Nah, hewan yang sepadan ini
diputuskan oleh dua orang yang adil.
Lalu
Sayidina Ibnu ‘Abbas bertanya, “Mana yang lebih utama menurut kalian,
menyerahkan keputusan kepada seseorang dalam masalah denda membunuh hewan
buruan atau menyerahkan keputusan kepada seseorang agar berdamai dan tidak
saling menumpahkan darah?”
Begitu juga ketika ada perselisihan sengit antara suami dan istri. Maka keduanya diperintah untuk mengutus dua orang untuk mencari jalan keluar.
Kalau dalam masalah suami
istri saja boleh menyerahkan keputusan kepada seseorang, apa lagi menyangkut
nyawa orang banyak!
Bagaimana, apakah kalian sependapat denganku? Orang Khowarij menjawab, “Iya”.
Itulah dalil
pertama dalam dialog Ibnu ‘Abbas dengan Khawarij.
Kedua, kalian menganggap Sayidina Ali tersesat karena berperang tapi tidak menawan orang yang kalah dan mengambil hartanya.
Pertanyaan saya, “Apakah kalian ingin menawan Sayidah Aisyah, ibu
kalian? Lalu kalian menganggap halal melakukan apapun yang dihalakan untuk
tawanan kepada Sayidah Aisyah?
Jika kalian melakukan hal itu, kalian telah kafir. Karena Sayidah Aisyah adalah ibu kalian.
Jika kalian mengatakan bahwa Sayidah Aisyah bukan ibu kalian, kalian juga
kafir. Karena Allah berfirman dalam al-Quran:
ٱلنَّبِيُّ
أَوۡلَىٰ بِٱلۡمُؤۡمِنِينَ مِنۡ أَنفُسِهِمۡۖ وَأَزۡوَٰجُهُۥٓ أُمَّهَٰتُهُمۡۗ
“Nabi itu lebih utama bagi orang-orang mukmin
dibandingkan diri mereka sendiri dan istri-istrinya adalah ibu mereka.” (QS.
Al-Ahzab: 06)
Maka
kalian, berputar-putar di antara dua kekufuran. Seperti apapun pendapat kalian,
kalian akan terjerumus dalam kekufuran!”
“Bagaimana,
apakah kalian sepekat dengan pendapatku” tanya Sayidina Ibnu ‘Abbas. Orang Khawarij
mengatakan, “Iya”.
Ketiga, kalian menganggap Sayidian Ali
tersesat karena menghapus kata “Pemimpin orang-orang yang beriman” dari nama
“Ali” dalam perjanjian dengan pihak Sayidina Muawiyah.

Data Mentah
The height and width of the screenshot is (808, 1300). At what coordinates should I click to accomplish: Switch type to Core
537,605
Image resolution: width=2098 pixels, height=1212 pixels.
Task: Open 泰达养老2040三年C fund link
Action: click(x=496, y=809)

Tugas
- 1) Sebutkan semua tokoh dalam kutipan dialog Ibnu ‘Abbas dengan Khawarij yang namanya disertai gelar Sayidina atau Sayidah.
- 2) Teruskan kutipan dialog Ibnu ‘Abbas dengan Khawarij mulai sesudah kalimat terakhirnya.

Jawaban Tugas
- 1) Sayidina Ibnu ‘Abbas, Sayidina Ali, Sayidah Aisyah, Sayidina Muawiyah

- 2)
Jawabannya, dulu saat perjanjian Hudaibiyah,
Nabi Muhammad menghapus kata “Rasulullah” dari nama “Muhammad” karena orang
kafir tidak mau. Nabi Muhammad menulis “Muhammad bin Abdullah” dalam perjanjian
bukan “Muhammad Rasulullah”.
Demi Allah,
Rasulullah lebih mulia dari Ali dan Nabi Muhammad tidak terhapus sebagai rasul
hanya gara-gara tidak menulis kata “Rasulullah” dalam pernjanjian.
Setelah
dialog Ibnu ‘Abbas dengan Khawarij ini, maka bertaubatlah 2000 orang khawarij
dan kembali dalam barisan para sahabat Rasulullah SAW..
Dari
penjelasan ini tampak sekali, bahwa sebenarnya orang Khawarij itu memiliki
semangat dahsyat dalam berislam.
Namun, mereka minim ilmu tentang Islam sehingga suka menyalahkan.
Tentu, orang-orang yang seperti Khowarij ini tetap ada sampai
sekarang. Suka menyesatkan orang, tidak mau pada pendapat ulama salaf karena
dianggap bertentangan dengan dalil, padahal mereka yang belum tahu dalilnya.
Maka, jika
ada orang mengajak kembali kepada al-Quran dan hadis tanpa mengutip pendapat
ulama yang ahli di bidangnya, perlu diwaspadai. Jangan-jangan mereka khawarij
di masa kini!
Itulah
sejarah debat Ibnu ‘Abbas dengan Khawarij. Semoga menjadi pelajaran bagi kita
semua. Amin!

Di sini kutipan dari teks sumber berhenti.